Le Divinità Naga

Con il termine "Naga" si intende quella razza di divinità o semidèi che esteticamente ricordano un grande serpente con un lungo corno sulla testa

Le Divinità Naga

Con il termine “Naga” (termine Sanscrito) si intende quella razza di divinità o semidèi, a seconda delle tradizioni, che esteticamente ricordano un grande serpente, solitamente un cobra, con un lungo corno sulla testa. Gli appartenenti a questa razza sono molto forti ed intelligenti, ed hanno inoltre la capacità di assumere una forma umana e una forma a metà tra le due.

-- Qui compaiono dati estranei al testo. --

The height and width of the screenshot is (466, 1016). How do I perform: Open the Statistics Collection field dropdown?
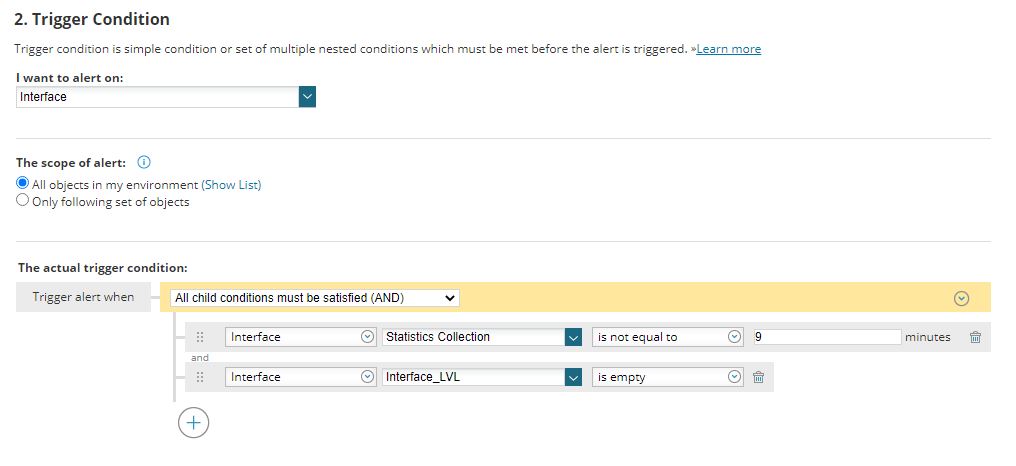click(x=573, y=337)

Il termine Phaya Nak o Phaya Naga, significa letteralmente “il signore dei Naga” e si riferisce a serpenti di dimensioni e forza superiori ai Naga, rappresentati sia a una testa che a molte teste, solitamente 5 o 7. Si crede inoltre che questi Naga siano in grado di controllare le acque, in particolare quelle dei fiumi, creando inondazioni in grado di distruggere interi villaggi o garantendo la pioggia per assicurare raccolti fruttuosi.

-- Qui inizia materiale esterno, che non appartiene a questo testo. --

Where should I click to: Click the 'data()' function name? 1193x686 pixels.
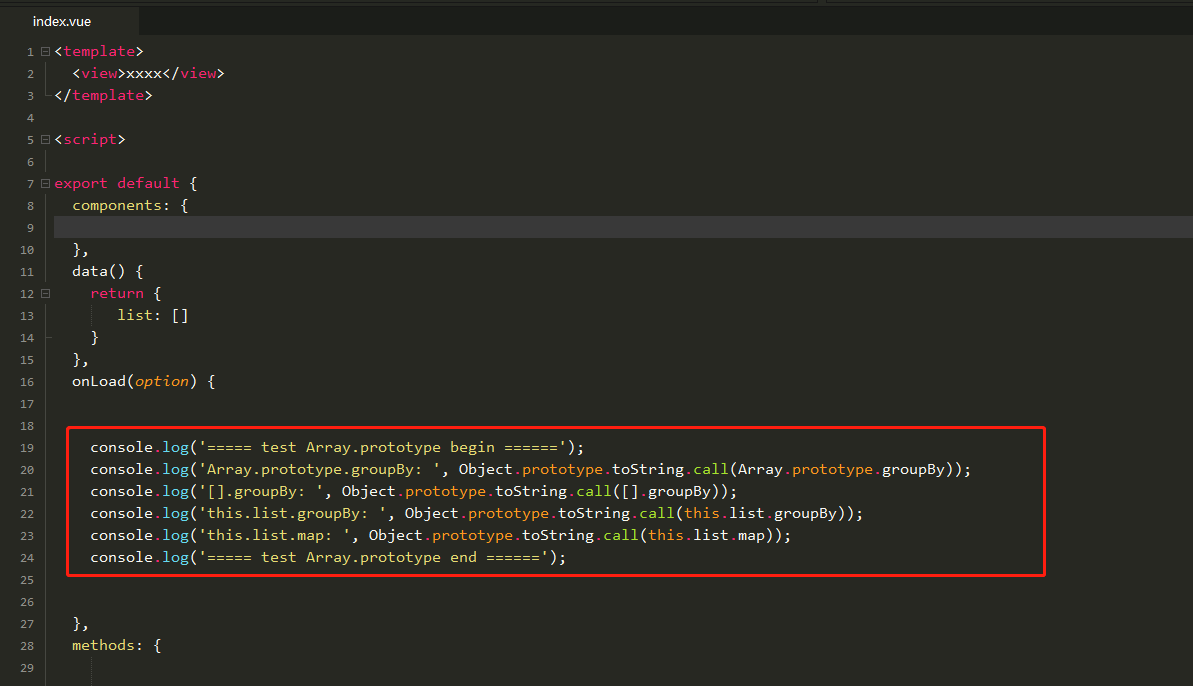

Si dice che quattro giorni dopo che il Buddha Siddharta Gautama cominciò a meditare sotto l’albero della Bodhi (un fico sacro situato in India) il cielo si fece scuro per sette giorni e una portentosa pioggia cominciò a scendere sulla terra. Il Phaya Nak di nome Mucalinda si avvicinò al Buddha e provvide a coprirlo per evitare che la pioggia potesse disturbare la sua meditazione. E quando la pioggia cessò, il Phaya Nak assunse la sua forma umana, si inchinò davanti al Buddha, riconoscendone la vera natura, e ritornò al suo palazzo.
Per i buddisti esistono dèi e semidèi, questi vengono considerati come esseri migliori rispetto agli esseri umani, ma non sono onnipotenti. Anche essi non possono sottrarsi alla legge della reincarnazione né al dolore dell’esistenza. Ed è per questo motivo che molte creature, come ad esempio i Phaya Nak, riconoscono la superiorità del Buddha, Colui che ha interrotto il ciclo del dolore ed è riuscito a raggiungere la perfezione.

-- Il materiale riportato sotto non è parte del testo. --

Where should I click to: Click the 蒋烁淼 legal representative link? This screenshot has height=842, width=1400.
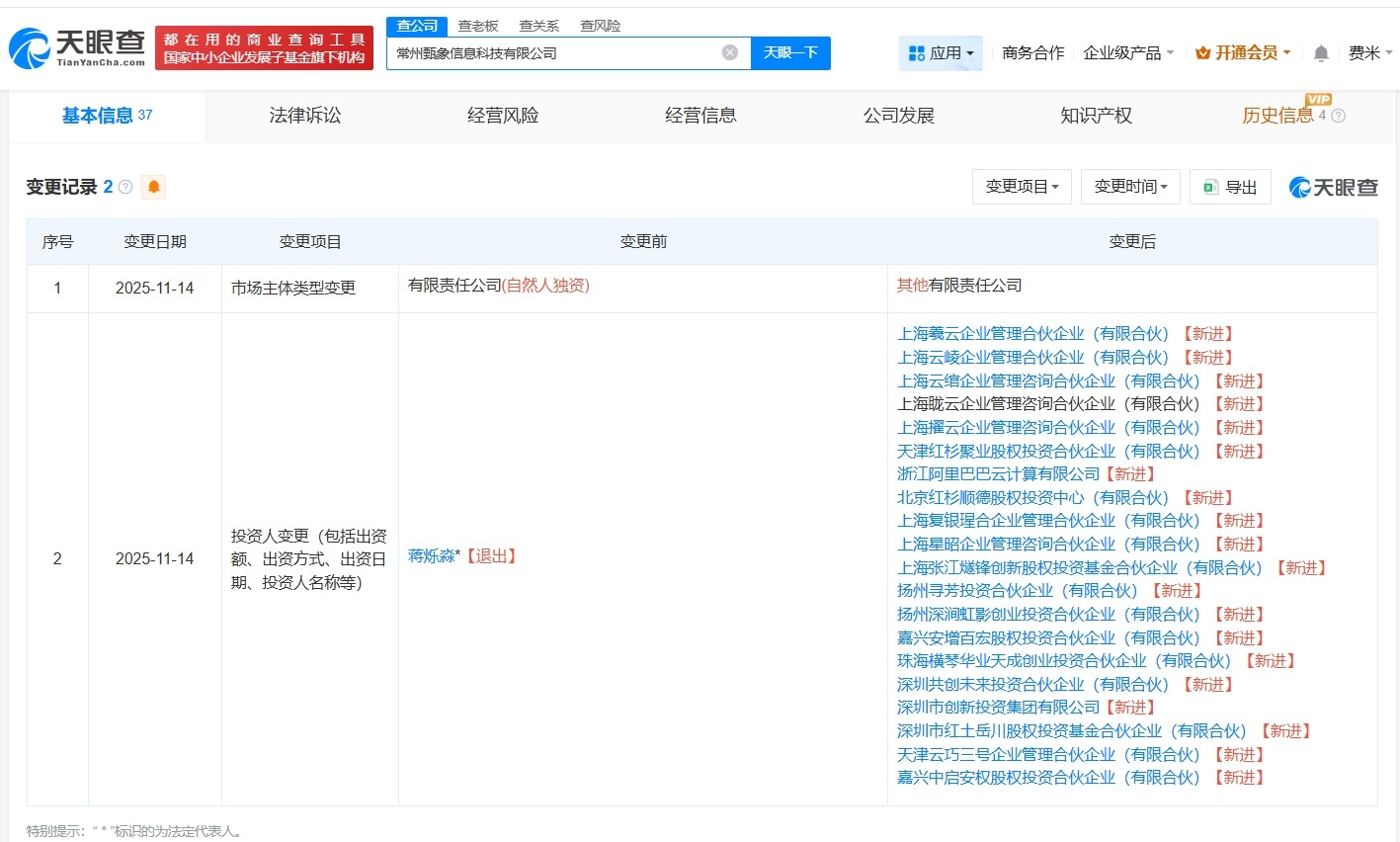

In un altro racconto buddista la figlia del re Phaya Nak ebbe modo di ascoltare un sermone del Buddha e ne rimase talmente meravigliata da decidere di assumere la forma umana di un uomo per poter farsi monaco e poter così meditare e cercare di raggiungere il Nirvana, interrompendo il ciclo delle reincarnazioni. Quando gli altri monaci lo scoprirono, andarono subito a riferirlo a Buddha che, vista la forte volontà della Phaya Nak, non potendola ordinare come monaco, le concesse di rimanere a guardia del tempio, e di cercare di fare buone azioni così da poter rinascere nella vita successiva come monaco e portare così a termine i suoi studi. Ed è per questo motivo che si trovano spesso statue dei Phaya Nak all’ingresso dei templi buddisti.